The task calls for every line of the data to be retyped exactly.

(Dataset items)
____

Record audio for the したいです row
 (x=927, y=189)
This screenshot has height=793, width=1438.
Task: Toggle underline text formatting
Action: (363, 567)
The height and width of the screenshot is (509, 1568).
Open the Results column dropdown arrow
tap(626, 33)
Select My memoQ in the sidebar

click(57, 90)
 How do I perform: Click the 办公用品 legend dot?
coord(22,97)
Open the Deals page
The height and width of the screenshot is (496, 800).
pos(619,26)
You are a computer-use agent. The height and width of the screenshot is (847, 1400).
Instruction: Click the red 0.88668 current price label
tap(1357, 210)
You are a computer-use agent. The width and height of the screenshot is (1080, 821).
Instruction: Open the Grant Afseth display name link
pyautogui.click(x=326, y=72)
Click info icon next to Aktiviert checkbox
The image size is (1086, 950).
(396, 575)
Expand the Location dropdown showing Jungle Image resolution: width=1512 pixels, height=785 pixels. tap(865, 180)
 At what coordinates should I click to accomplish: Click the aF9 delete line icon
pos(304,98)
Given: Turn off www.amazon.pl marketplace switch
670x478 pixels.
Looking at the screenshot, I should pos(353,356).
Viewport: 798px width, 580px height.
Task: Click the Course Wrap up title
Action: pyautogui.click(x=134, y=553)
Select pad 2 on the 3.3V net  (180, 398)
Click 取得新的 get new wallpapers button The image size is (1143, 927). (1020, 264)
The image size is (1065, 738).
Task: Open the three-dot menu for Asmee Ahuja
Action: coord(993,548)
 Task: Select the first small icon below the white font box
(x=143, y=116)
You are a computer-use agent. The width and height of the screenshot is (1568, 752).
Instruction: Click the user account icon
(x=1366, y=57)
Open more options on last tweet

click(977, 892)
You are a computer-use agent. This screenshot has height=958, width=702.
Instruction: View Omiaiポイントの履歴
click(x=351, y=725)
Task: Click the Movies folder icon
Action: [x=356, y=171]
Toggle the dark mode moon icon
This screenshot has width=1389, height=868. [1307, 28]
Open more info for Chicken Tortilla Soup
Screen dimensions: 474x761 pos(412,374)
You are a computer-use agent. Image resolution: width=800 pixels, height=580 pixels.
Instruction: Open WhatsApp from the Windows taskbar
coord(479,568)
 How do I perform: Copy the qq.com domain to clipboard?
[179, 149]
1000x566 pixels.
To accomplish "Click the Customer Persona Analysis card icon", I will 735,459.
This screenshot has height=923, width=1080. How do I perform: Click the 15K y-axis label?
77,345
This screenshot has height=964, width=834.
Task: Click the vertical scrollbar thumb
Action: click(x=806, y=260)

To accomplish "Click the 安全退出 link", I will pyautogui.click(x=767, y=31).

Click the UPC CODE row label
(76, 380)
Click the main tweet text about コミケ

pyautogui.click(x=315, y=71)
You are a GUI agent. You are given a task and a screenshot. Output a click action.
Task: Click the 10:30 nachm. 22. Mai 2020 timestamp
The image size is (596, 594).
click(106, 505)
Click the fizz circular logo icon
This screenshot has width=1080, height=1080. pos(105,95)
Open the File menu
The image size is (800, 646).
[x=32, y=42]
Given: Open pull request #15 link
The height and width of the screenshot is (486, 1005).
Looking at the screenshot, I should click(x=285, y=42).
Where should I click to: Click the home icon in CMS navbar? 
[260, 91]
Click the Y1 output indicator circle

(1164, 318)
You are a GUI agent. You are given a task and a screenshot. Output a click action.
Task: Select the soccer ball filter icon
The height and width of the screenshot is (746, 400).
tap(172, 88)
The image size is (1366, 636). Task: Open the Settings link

____

Task result
Record audio for the したいです row
 (x=927, y=189)
This screenshot has height=793, width=1438.
Task: Toggle underline text formatting
Action: (363, 567)
The height and width of the screenshot is (509, 1568).
Open the Results column dropdown arrow
tap(626, 33)
Select My memoQ in the sidebar

click(57, 90)
 How do I perform: Click the 办公用品 legend dot?
coord(22,97)
Open the Deals page
The height and width of the screenshot is (496, 800).
pos(619,26)
You are a computer-use agent. The height and width of the screenshot is (847, 1400).
Instruction: Click the red 0.88668 current price label
tap(1357, 210)
You are a computer-use agent. The width and height of the screenshot is (1080, 821).
Instruction: Open the Grant Afseth display name link
pyautogui.click(x=326, y=72)
Click info icon next to Aktiviert checkbox
The image size is (1086, 950).
(396, 575)
Expand the Location dropdown showing Jungle Image resolution: width=1512 pixels, height=785 pixels. tap(865, 180)
 At what coordinates should I click to accomplish: Click the aF9 delete line icon
pos(304,98)
Given: Turn off www.amazon.pl marketplace switch
670x478 pixels.
Looking at the screenshot, I should pos(353,356).
Viewport: 798px width, 580px height.
Task: Click the Course Wrap up title
Action: pyautogui.click(x=134, y=553)
Select pad 2 on the 3.3V net  (180, 398)
Click 取得新的 get new wallpapers button The image size is (1143, 927). (1020, 264)
The image size is (1065, 738).
Task: Open the three-dot menu for Asmee Ahuja
Action: coord(993,548)
 Task: Select the first small icon below the white font box
(x=143, y=116)
You are a computer-use agent. The width and height of the screenshot is (1568, 752).
Instruction: Click the user account icon
(x=1366, y=57)
Open more options on last tweet

click(977, 892)
You are a computer-use agent. This screenshot has height=958, width=702.
Instruction: View Omiaiポイントの履歴
click(x=351, y=725)
Task: Click the Movies folder icon
Action: [x=356, y=171]
Toggle the dark mode moon icon
This screenshot has width=1389, height=868. [1307, 28]
Open more info for Chicken Tortilla Soup
Screen dimensions: 474x761 pos(412,374)
You are a computer-use agent. Image resolution: width=800 pixels, height=580 pixels.
Instruction: Open WhatsApp from the Windows taskbar
coord(479,568)
 How do I perform: Copy the qq.com domain to clipboard?
[179, 149]
1000x566 pixels.
To accomplish "Click the Customer Persona Analysis card icon", I will 735,459.
This screenshot has height=923, width=1080. How do I perform: Click the 15K y-axis label?
77,345
This screenshot has height=964, width=834.
Task: Click the vertical scrollbar thumb
Action: click(x=806, y=260)

To accomplish "Click the 安全退出 link", I will pyautogui.click(x=767, y=31).

Click the UPC CODE row label
(76, 380)
Click the main tweet text about コミケ

pyautogui.click(x=315, y=71)
You are a GUI agent. You are given a task and a screenshot. Output a click action.
Task: Click the 10:30 nachm. 22. Mai 2020 timestamp
The image size is (596, 594).
click(106, 505)
Click the fizz circular logo icon
This screenshot has width=1080, height=1080. pos(105,95)
Open the File menu
The image size is (800, 646).
[x=32, y=42]
Given: Open pull request #15 link
The height and width of the screenshot is (486, 1005).
Looking at the screenshot, I should click(x=285, y=42).
Where should I click to: Click the home icon in CMS navbar? 
[260, 91]
Click the Y1 output indicator circle

(1164, 318)
You are a GUI agent. You are given a task and a screenshot. Output a click action.
Task: Select the soccer ball filter icon
The height and width of the screenshot is (746, 400).
tap(172, 88)
The image size is (1366, 636). Task: Open the Settings link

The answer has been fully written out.